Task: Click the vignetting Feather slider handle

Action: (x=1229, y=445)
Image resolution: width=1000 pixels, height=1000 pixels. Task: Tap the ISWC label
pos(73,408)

---------------

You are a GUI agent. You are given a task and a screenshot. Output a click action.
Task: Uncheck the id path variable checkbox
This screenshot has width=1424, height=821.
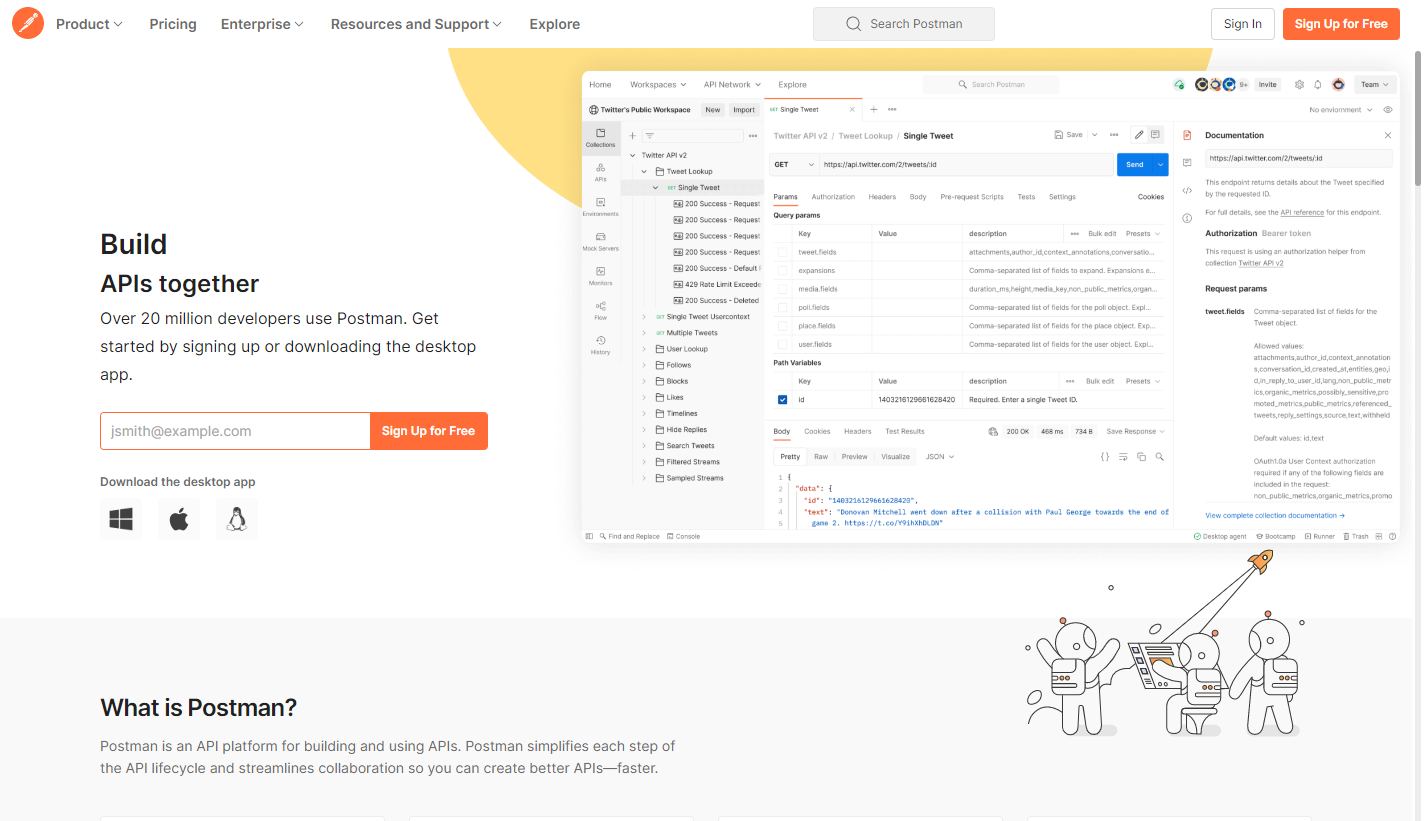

---------------

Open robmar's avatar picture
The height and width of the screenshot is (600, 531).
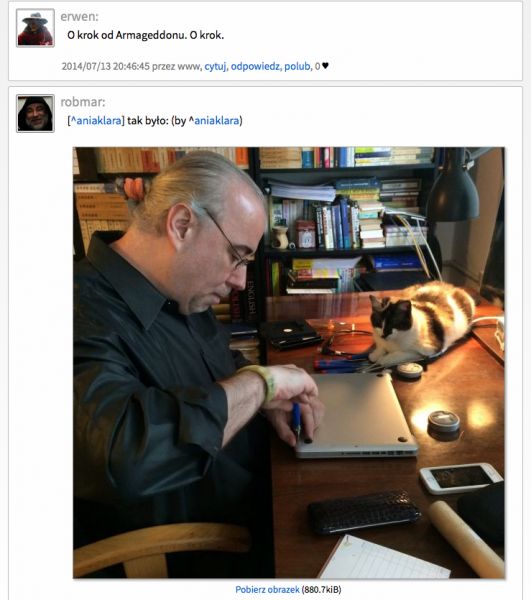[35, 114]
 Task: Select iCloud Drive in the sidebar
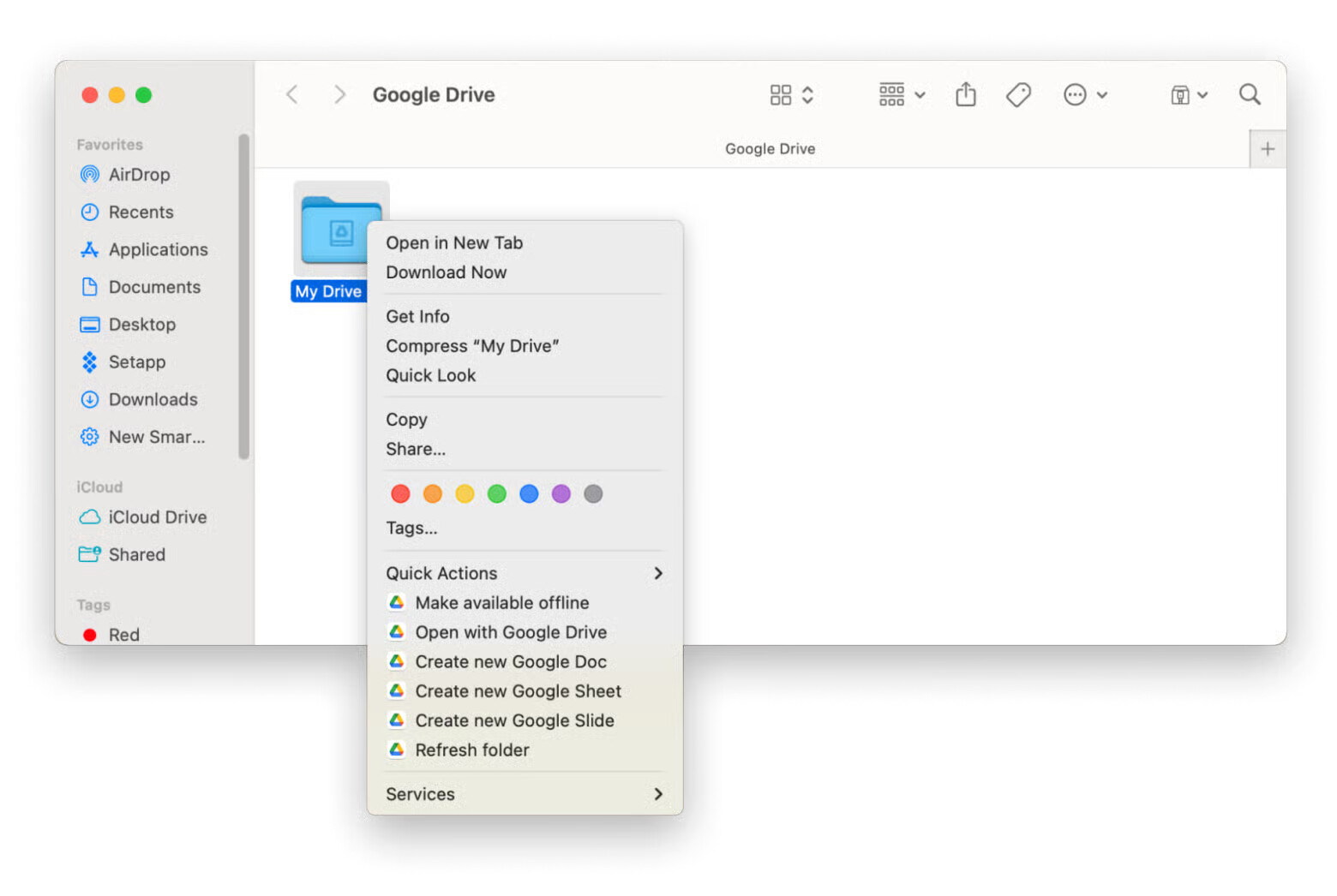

---------------

Prompt:
Using the data above, print only the lines starting at the one with "The height and" and ending at the one with "Task: Select iCloud Drive in the sidebar", exactly as they stand, minus the pictures.

Finished task:
The height and width of the screenshot is (600, 531).
[35, 114]
 Task: Select iCloud Drive in the sidebar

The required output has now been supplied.